Other highlights of the Chrzanowski Collection include:
  • "The First and Second Volume of the Chronicles of England, Scotlande, and Irelande," a 1587 history by the English chronicler Raphael Holinshed that Shakespeare used for most of his history plays, for the plot of "Macbeth" and for portions of "King Lear" and "Cymbeline."   
  • The first edition of Thomas North's translation of "Plutarch's Lives of the Noble Greeks and Romans," which was published in 1579 and was the basis for Shakespeare's "Julius Caesar," "Coriolanus" and "Antony and Cleopatra."
  • A second edition of the King James translation of the Bible, which was published in 1613.
  • "Rhomeo and Julietta," a story drawn from a 1567 collection of 60 tales from Italian and classical sources translated into English by William Painter. Shakespeare turned it into the drama "Romeo and Juliet."
  • A fourth edition folio of the complete plays of Shakespeare, which was published in 1685. 
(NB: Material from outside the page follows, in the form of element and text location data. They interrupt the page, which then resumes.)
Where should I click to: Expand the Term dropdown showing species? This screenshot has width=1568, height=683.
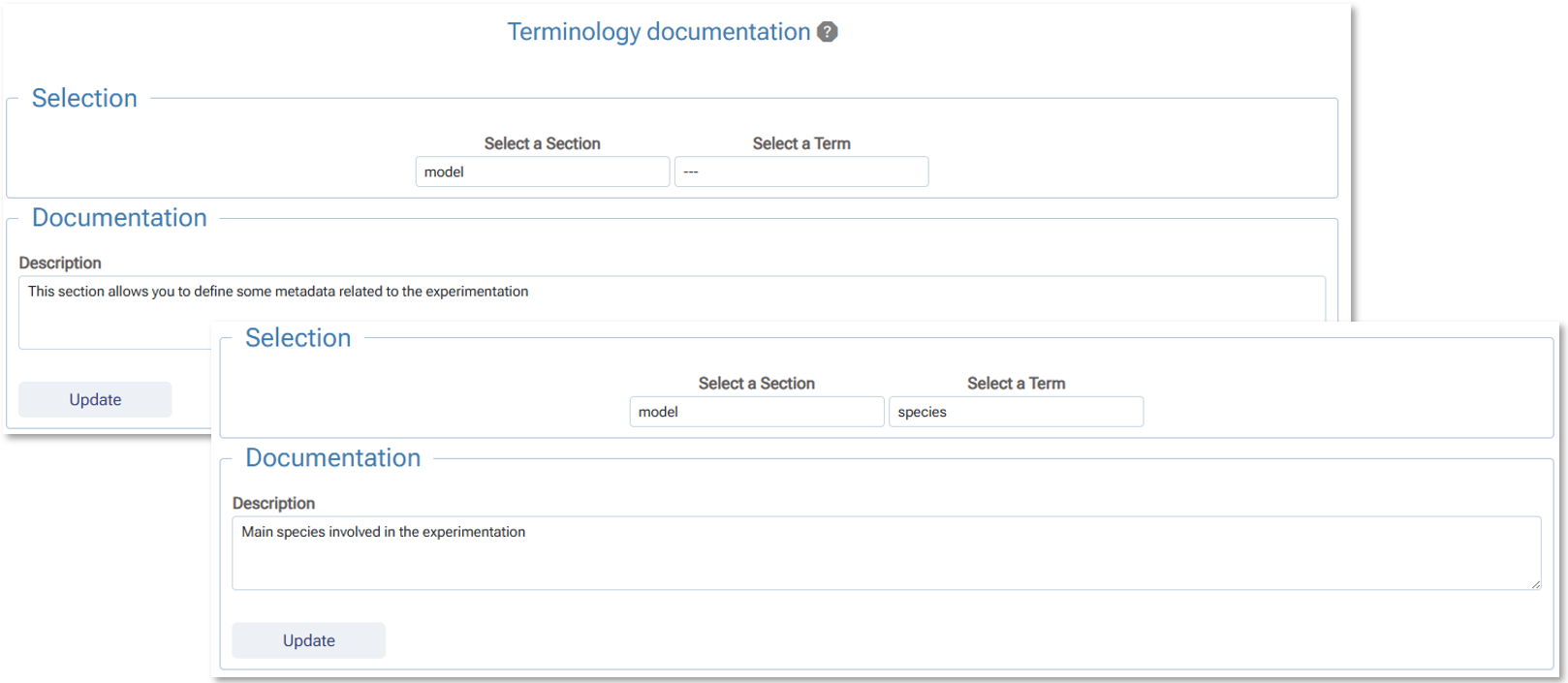pyautogui.click(x=1016, y=412)
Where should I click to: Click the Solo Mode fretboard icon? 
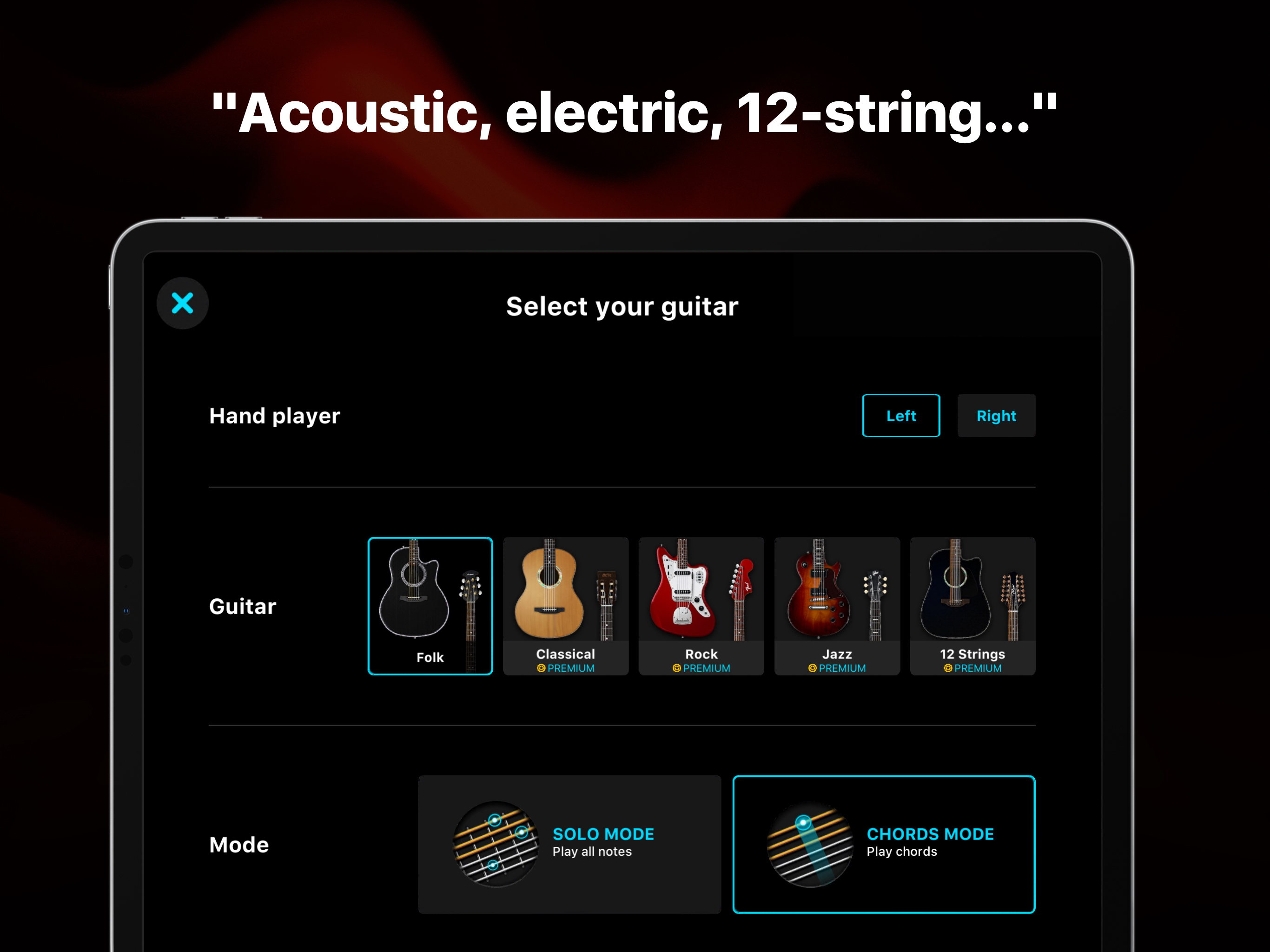[x=496, y=844]
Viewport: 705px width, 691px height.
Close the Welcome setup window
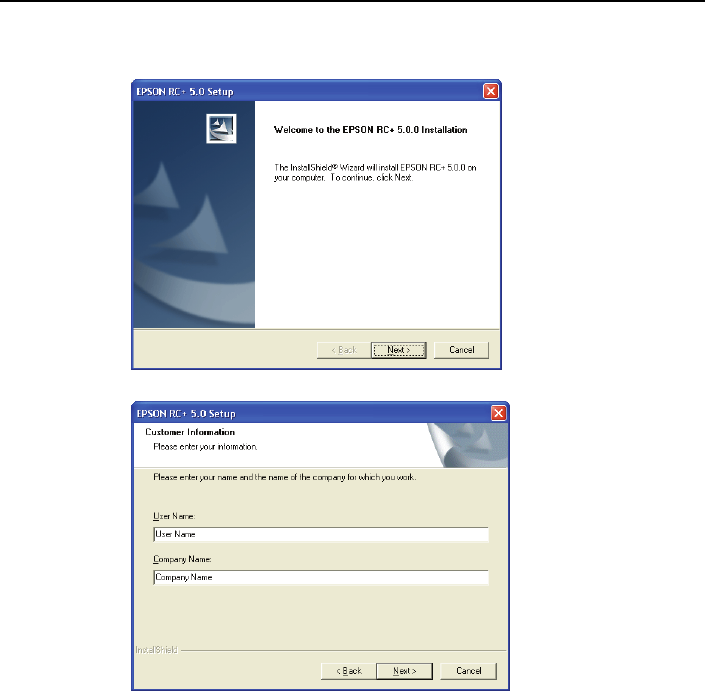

  • A 1619 quarto of "King Henry the Sixth," which is valued at more than $100,000.
  • "The Cordyal of the Four Last and Final Thinges," a well-known work on eschatology printed by William Caxton, who was England's first printer, in 1479. Although no link has been established to Shakespeare, the book is one of several fine examples of very early English printed books. Only 11 other copies are known to exist. The book is valued at more than $200,000.
In addition to being old, scarce and influential, some of the books also enjoy the distinction of having passed through famous hands. Past owners include media mogul and collector William Randolph Hearst, late American film and stage actor Sir John Barrymore, 18th-century English radical politician John Wilkes and John Lockwood Kipling, the father of British author and poet Rudyard Kipling. But, alas, the Bard's own bookplate is nowhere to be seen.
 
"No book from Shakespeare's library is known to survive," Whiteman said.
 
Given the historic connection between Lawrence Livermore Laboratory and the University of California, Chrzanowski wanted the books to go to the UC system. He said he chose the Clark for its existing strengths and its reputation as a resource for research.
 
"These are books that Mr. Clark would have wanted in his library," Chrzanowski said. "The Clark will be a fine home for them, and I am pleased that the collection will now be available for students and scholars to use."